Integrating HIV treatment with primary care outpatient services: opportunities and challenges from a scaled-up model in Zambia.

Centre for Infectious Disease Research in Zambia, Lusaka, Zambia, Schools of Medicine and Public Health, University of Alabama, Birmingham, AL, USA, Nossal Institute for Global Health, University of Melbourne, Australia and Lusaka District Health Management Board, Lusaka, Zambia.
Health Policy and Planning (Impact Factor: 2.65). 07/2012; DOI: 10.1093/heapol/czs065
Source: PubMed

ABSTRACT BACKGROUND Integration of HIV treatment with other primary care services has been argued to potentially improve effectiveness, efficiency and equity. However, outside the field of reproductive health, there is limited empirical evidence regarding the scope or depth of integrated HIV programmes or their relative benefits. Moreover, the body of work describing operational models of integrated service-delivery in context remains thin. Between 2008 and 2011, the Lusaka District Health Management Team piloted and scaled-up a model of integrated HIV and general outpatient department (OPD) services in 12 primary health care clinics.
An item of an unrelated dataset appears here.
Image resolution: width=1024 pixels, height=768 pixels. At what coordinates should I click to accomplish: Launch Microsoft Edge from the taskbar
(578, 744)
This paper examines the effect of the integrated model on the organization of clinic services, and explores service providers' perceptions of the integrated model. METHODS We used a mixed methods approach incorporating facility surveys and key informant interviews with clinic managers and district officials. On-site facility surveys were carried out in 12 integrated facilities to collect data on the scope of integrated services, and 15 semi-structured interviews were carried out with 12 clinic managers and three district officials to explore strengths and weaknesses of the model. Quantitative and qualitative data were triangulated to inform overall analysis.Findings Implementation of the integrated model substantially changed the organization of service delivery across a range of clinic systems. Organizational and managerial advantages were identified, including more efficient use of staff time and clinic space, improved teamwork and accountability, and more equitable delivery of care to HIV and non-HIV patients. However, integration did not solve ongoing human resource shortages or inadequate infrastructure, which limited the efficacy of the model and were perceived to undermine service delivery. CONCLUSION While resource and allocative efficiencies are associated with this model of integration, a more important finding was the model's demonstrated potential for strengthening organizational culture and staff relationships, in turn facilitating more collaborative and motivated service delivery in chronically under-resourced primary healthcare clinics.